PROBLEM REQUIREMENTS >> Go through the records below and write each one out again unchanged.

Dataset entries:
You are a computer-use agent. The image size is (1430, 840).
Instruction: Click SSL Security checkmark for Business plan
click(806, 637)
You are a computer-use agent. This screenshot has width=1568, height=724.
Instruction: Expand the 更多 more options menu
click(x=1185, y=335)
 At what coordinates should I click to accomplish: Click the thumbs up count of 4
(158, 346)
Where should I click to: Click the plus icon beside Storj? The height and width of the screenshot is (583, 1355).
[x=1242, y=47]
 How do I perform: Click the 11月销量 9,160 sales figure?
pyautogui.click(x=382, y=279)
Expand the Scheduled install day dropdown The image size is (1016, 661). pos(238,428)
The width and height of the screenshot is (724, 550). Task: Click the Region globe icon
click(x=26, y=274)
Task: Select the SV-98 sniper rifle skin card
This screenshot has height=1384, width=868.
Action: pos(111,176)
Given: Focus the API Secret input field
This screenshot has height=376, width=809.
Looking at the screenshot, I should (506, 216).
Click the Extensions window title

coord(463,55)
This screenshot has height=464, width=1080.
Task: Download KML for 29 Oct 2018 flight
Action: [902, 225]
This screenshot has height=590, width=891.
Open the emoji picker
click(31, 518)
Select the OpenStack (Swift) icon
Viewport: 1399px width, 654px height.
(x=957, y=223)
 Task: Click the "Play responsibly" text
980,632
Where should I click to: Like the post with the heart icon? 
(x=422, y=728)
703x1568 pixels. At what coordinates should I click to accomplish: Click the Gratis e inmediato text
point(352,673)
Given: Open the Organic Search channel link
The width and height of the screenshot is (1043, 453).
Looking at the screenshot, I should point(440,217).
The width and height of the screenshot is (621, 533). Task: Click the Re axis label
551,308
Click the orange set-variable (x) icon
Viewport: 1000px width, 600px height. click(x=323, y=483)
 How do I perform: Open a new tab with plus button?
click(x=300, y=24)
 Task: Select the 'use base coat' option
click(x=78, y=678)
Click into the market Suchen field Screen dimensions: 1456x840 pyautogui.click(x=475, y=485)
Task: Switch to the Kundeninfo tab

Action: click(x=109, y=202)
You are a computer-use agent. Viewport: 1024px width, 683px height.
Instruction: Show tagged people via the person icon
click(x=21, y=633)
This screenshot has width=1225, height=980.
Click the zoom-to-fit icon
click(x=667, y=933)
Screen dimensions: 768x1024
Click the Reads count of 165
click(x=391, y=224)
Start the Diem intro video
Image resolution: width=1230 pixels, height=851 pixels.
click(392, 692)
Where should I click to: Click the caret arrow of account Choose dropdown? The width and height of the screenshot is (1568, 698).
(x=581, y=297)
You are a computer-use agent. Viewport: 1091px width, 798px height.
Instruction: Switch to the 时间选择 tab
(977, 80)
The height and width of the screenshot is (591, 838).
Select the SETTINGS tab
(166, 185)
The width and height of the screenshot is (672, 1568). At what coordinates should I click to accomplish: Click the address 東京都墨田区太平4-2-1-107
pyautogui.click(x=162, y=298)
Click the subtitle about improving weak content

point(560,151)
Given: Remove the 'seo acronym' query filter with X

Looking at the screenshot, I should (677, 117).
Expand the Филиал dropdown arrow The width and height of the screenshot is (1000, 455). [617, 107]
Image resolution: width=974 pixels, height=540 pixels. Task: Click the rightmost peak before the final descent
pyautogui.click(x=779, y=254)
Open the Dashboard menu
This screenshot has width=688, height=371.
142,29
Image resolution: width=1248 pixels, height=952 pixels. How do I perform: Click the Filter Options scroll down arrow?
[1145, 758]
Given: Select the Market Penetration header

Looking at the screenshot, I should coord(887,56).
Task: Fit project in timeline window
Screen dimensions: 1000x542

EXPECTED ANSWER >>
You are a computer-use agent. The image size is (1430, 840).
Instruction: Click SSL Security checkmark for Business plan
click(806, 637)
You are a computer-use agent. This screenshot has width=1568, height=724.
Instruction: Expand the 更多 more options menu
click(x=1185, y=335)
 At what coordinates should I click to accomplish: Click the thumbs up count of 4
(158, 346)
Where should I click to: Click the plus icon beside Storj? The height and width of the screenshot is (583, 1355).
[x=1242, y=47]
 How do I perform: Click the 11月销量 9,160 sales figure?
pyautogui.click(x=382, y=279)
Expand the Scheduled install day dropdown The image size is (1016, 661). pos(238,428)
The width and height of the screenshot is (724, 550). Task: Click the Region globe icon
click(x=26, y=274)
Task: Select the SV-98 sniper rifle skin card
This screenshot has height=1384, width=868.
Action: pos(111,176)
Given: Focus the API Secret input field
This screenshot has height=376, width=809.
Looking at the screenshot, I should (506, 216).
Click the Extensions window title

coord(463,55)
This screenshot has height=464, width=1080.
Task: Download KML for 29 Oct 2018 flight
Action: [902, 225]
This screenshot has height=590, width=891.
Open the emoji picker
click(31, 518)
Select the OpenStack (Swift) icon
Viewport: 1399px width, 654px height.
(x=957, y=223)
 Task: Click the "Play responsibly" text
980,632
Where should I click to: Like the post with the heart icon? 
(x=422, y=728)
703x1568 pixels. At what coordinates should I click to accomplish: Click the Gratis e inmediato text
point(352,673)
Given: Open the Organic Search channel link
The width and height of the screenshot is (1043, 453).
Looking at the screenshot, I should point(440,217).
The width and height of the screenshot is (621, 533). Task: Click the Re axis label
551,308
Click the orange set-variable (x) icon
Viewport: 1000px width, 600px height. click(x=323, y=483)
 How do I perform: Open a new tab with plus button?
click(x=300, y=24)
 Task: Select the 'use base coat' option
click(x=78, y=678)
Click into the market Suchen field Screen dimensions: 1456x840 pyautogui.click(x=475, y=485)
Task: Switch to the Kundeninfo tab

Action: click(x=109, y=202)
You are a computer-use agent. Viewport: 1024px width, 683px height.
Instruction: Show tagged people via the person icon
click(x=21, y=633)
This screenshot has width=1225, height=980.
Click the zoom-to-fit icon
click(x=667, y=933)
Screen dimensions: 768x1024
Click the Reads count of 165
click(x=391, y=224)
Start the Diem intro video
Image resolution: width=1230 pixels, height=851 pixels.
click(392, 692)
Where should I click to: Click the caret arrow of account Choose dropdown? The width and height of the screenshot is (1568, 698).
(x=581, y=297)
You are a computer-use agent. Viewport: 1091px width, 798px height.
Instruction: Switch to the 时间选择 tab
(977, 80)
The height and width of the screenshot is (591, 838).
Select the SETTINGS tab
(166, 185)
The width and height of the screenshot is (672, 1568). At what coordinates should I click to accomplish: Click the address 東京都墨田区太平4-2-1-107
pyautogui.click(x=162, y=298)
Click the subtitle about improving weak content

point(560,151)
Given: Remove the 'seo acronym' query filter with X

Looking at the screenshot, I should (677, 117).
Expand the Филиал dropdown arrow The width and height of the screenshot is (1000, 455). [617, 107]
Image resolution: width=974 pixels, height=540 pixels. Task: Click the rightmost peak before the final descent
pyautogui.click(x=779, y=254)
Open the Dashboard menu
This screenshot has width=688, height=371.
142,29
Image resolution: width=1248 pixels, height=952 pixels. How do I perform: Click the Filter Options scroll down arrow?
[1145, 758]
Given: Select the Market Penetration header

Looking at the screenshot, I should coord(887,56).
Task: Fit project in timeline window
Screen dimensions: 1000x542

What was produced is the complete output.